Image credit: Pete Linforth from Pixabay
Image credit: Pete Linforth from Pixabay

With the growing foray of brands and businesses into the Metaverse, concerns regarding security and privacy have come to the fore. As pointed out by Madhusmita Panda, Chief Marketing Officer, KredX, there have already been concerns about user safety online and there is growing evidence that immersive tech and the Metaverse might exacerbate this problem. Added to these challenges to personal safety online, lies the risk to personal data security. Panda noted that the threats to users could include cyber-bullying, image-based abuse, etc.

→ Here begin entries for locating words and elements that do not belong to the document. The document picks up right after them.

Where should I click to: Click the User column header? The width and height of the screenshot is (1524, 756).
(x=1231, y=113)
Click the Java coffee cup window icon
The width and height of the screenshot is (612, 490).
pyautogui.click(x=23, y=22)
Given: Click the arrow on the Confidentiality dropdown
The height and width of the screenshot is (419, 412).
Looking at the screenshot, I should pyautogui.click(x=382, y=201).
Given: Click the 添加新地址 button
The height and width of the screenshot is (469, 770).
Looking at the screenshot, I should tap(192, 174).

Thus, it has become imperative to ask whether Metaverse needs policing and if so, who will police it. Or will Metaverse be an open and collaborative platform, just like the Internet?

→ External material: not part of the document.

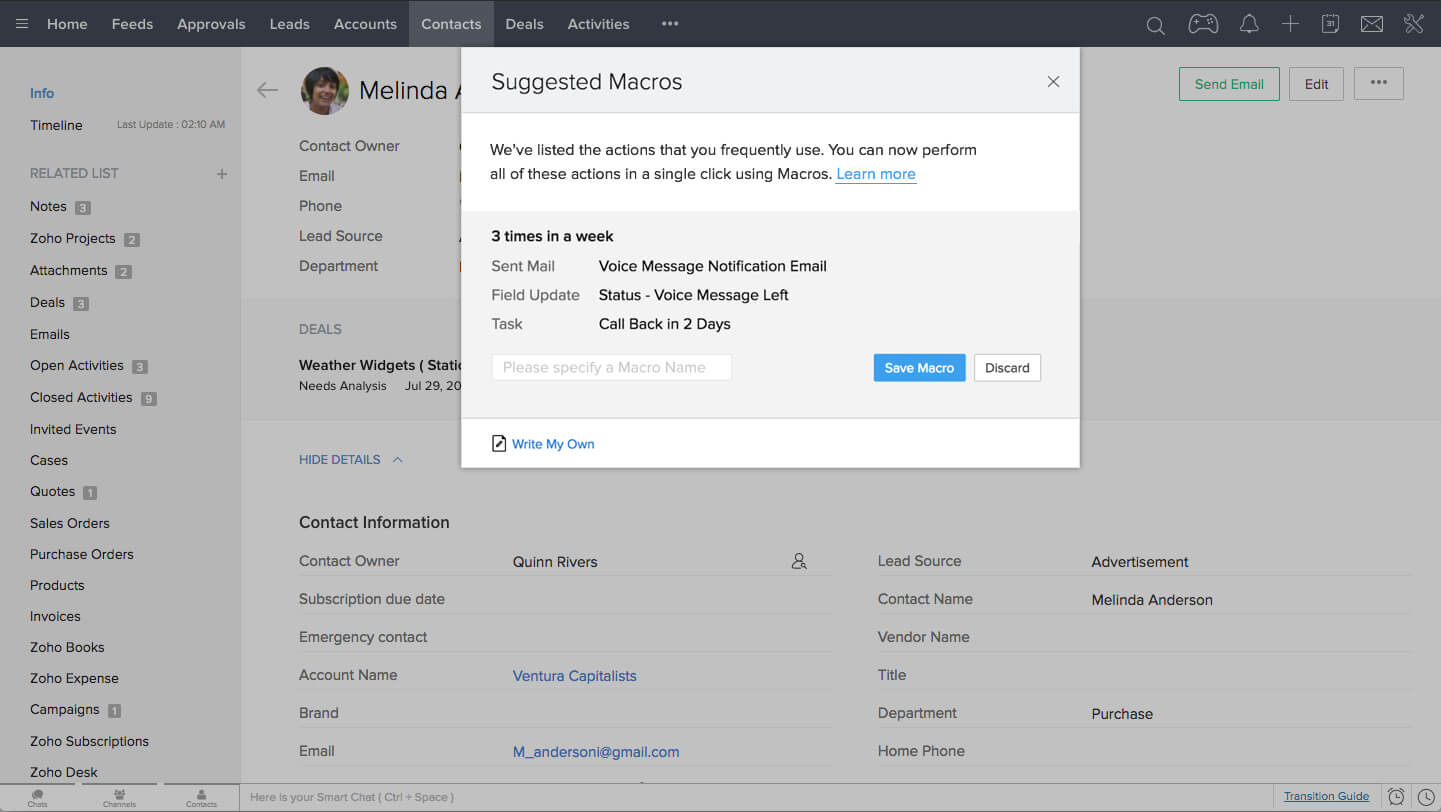Open the more actions ellipsis next to Edit

(x=1378, y=83)
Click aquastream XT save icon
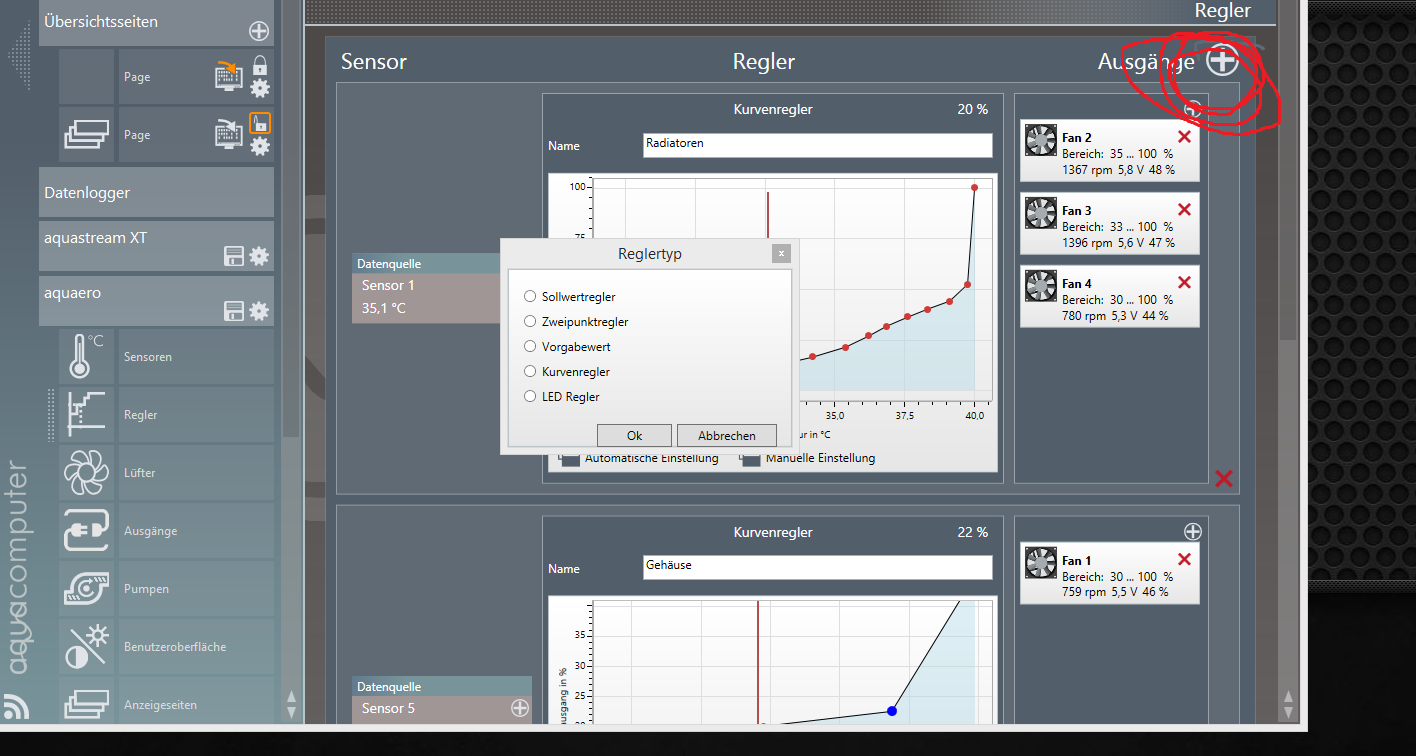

Making a case for policing the Metaverse, Panda pointed out, “Immersive environments record high volumes of data, including biometric, location, and personal information. The risks posed by the Metaverse, primarily center on the gathering and protection of data. From a consumer perspective, I think there is a need for a highly robust system in place to police the Metaverse. Governments and corporations collectively need to create defined norms and regulatory frameworks to prevent the abuse of this technology.”

“We have already seen sexual harassment taking place on Meta’s VR social media platform and it won’t be the last time,” says Louise Shorthouse, Senior Analyst, Ampere Games. He stresses that companies need to take action to ensure the safety of participants in the space. However, it will be more difficult, given the increased levels of immersion and freedom of movement. “Essentially, it is very complex and not much is certain at the moment, but it will not be a mass market proposition for some time,” he adds.

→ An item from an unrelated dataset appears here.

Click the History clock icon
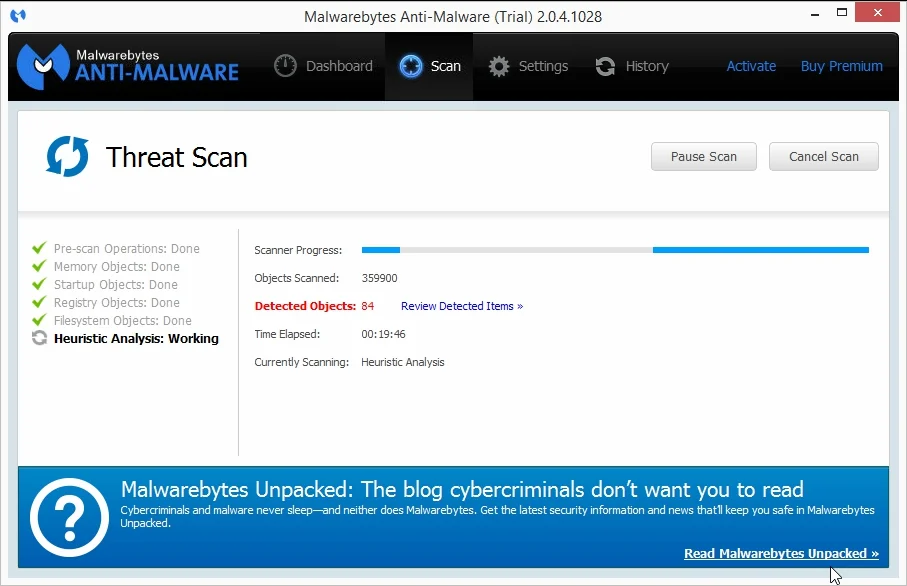pos(605,66)
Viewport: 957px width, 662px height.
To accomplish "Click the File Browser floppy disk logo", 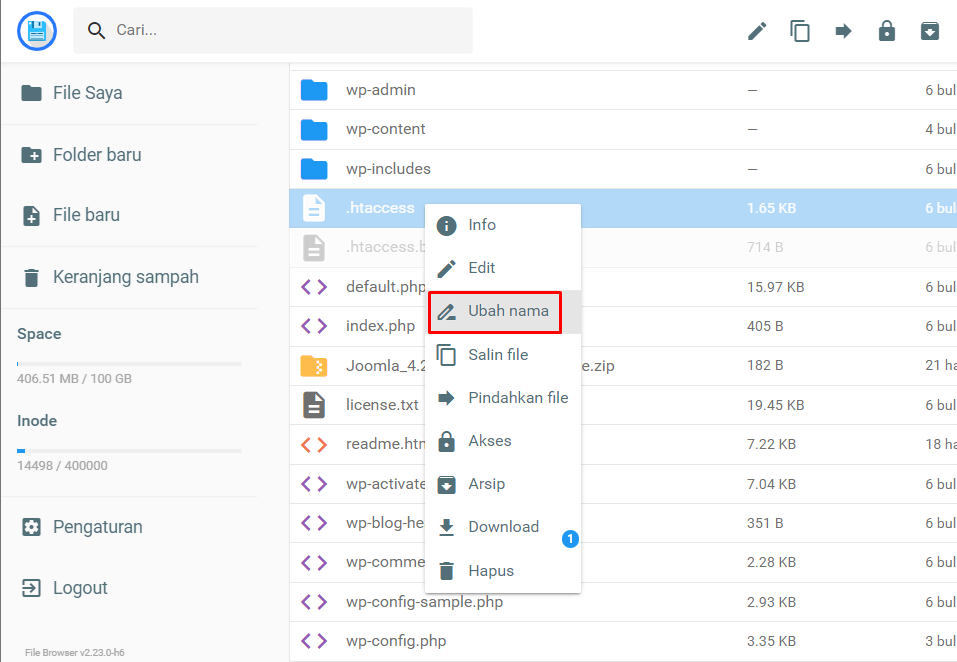I will coord(38,31).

Agreeing with Louise Shorthouse, Co-founder & CPO Rashid Khan, too, stressed on the need for a strong policing mechanism in the Metaverse. He noted, “There have been several cases of abuse and harassment within the Metaverse, and it is becoming increasingly necessary to ensure that there are strong codes of behaviour set in place that are made clear to all users. Moreover, there has to be a mechanism that sanctions unacceptable and unlawful behaviour exhibited by users in the Metaverse.”

As it is a highly interactive virtual platform, Metaverse would need to have a certain level of policing, which could be embedded into the code itself by the developers in the form of policy of the said world, says Kaavya Prasad, Founder, Lumos Labs.

She cites examples such as data privacy norms, prohibition of offensive language and/or gestures, sharing personal details with discretion, and a mechanism for prevention of sexual assault, cases of which have been reported already.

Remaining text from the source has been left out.